Wilhelm Emil Meerwein (17 September 1844 in Amsterdam – 25 January 1927 in Hamburg) was a German architect and politician.

== Biography ==
He spent his childhood in Switzerland, and began his professional studies at the Polytechnikum in Zürich with Gottfried Semper. After further studies in Karlsruhe, where he met his future business partner, Bernhard Georg Hanssen, and at the Bauakademie in Berlin, he briefly worked as a site manager at the Royal Prussian Mint. Following several study trips, throughout Europe and the Middle East, he settled in Stuttgart in 1871, where he worked with Christian Friedrich von Leins.

In 1873, after winning a design competition in Hamburg, he encountered his old friend, Hanssen, and they set up a practice there. It became one of the largest architectural firms in Hamburg. Their best known project is the Kaispeicher B, part of the Speicherstadt development at the Hamburg waterfront (1878-79). Since 2008, it has been the home of the International Maritime Museum.

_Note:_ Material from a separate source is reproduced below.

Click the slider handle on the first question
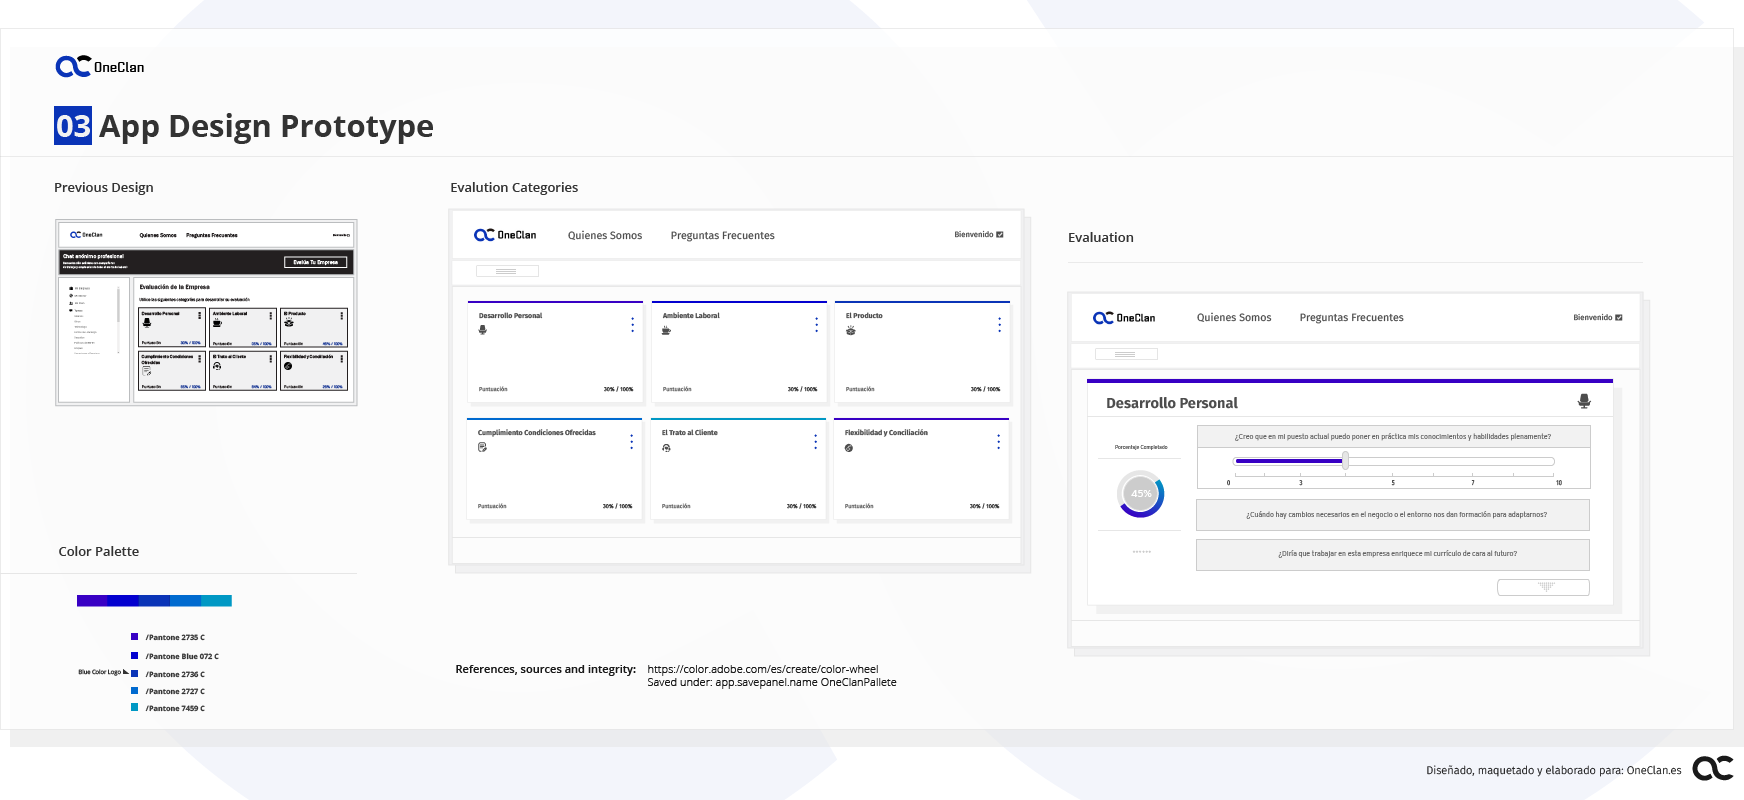1346,461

He was a member of the "Rathausbaumeisterbund", an association created in 1885 by Martin Haller, which was commissioned to create the new Hamburg City Hall; a project that lasted from 1886 to 1897.

In 1899, he was one of the judges in a competition to design a scrapbook for the trading cards that came with chocolates from the Stollwerck company of Cologne. His fellow judges were Justus Brinckmann, an art director, Georg Hulbe, a bookbinder, Julius Christian Rehder (1861–1955), a painter, and Bruno Schmitz, an architect.

In 1901, he became a member of the Hamburg Parliament and was no longer active in his architectural firm. He served as a member until 1919. Hanssen's health went into a period of decline, so he retired and closed their offices in 1905.

A street in Hamburg's Winterhude district is named after him. His son, Hans, became a well known chemist.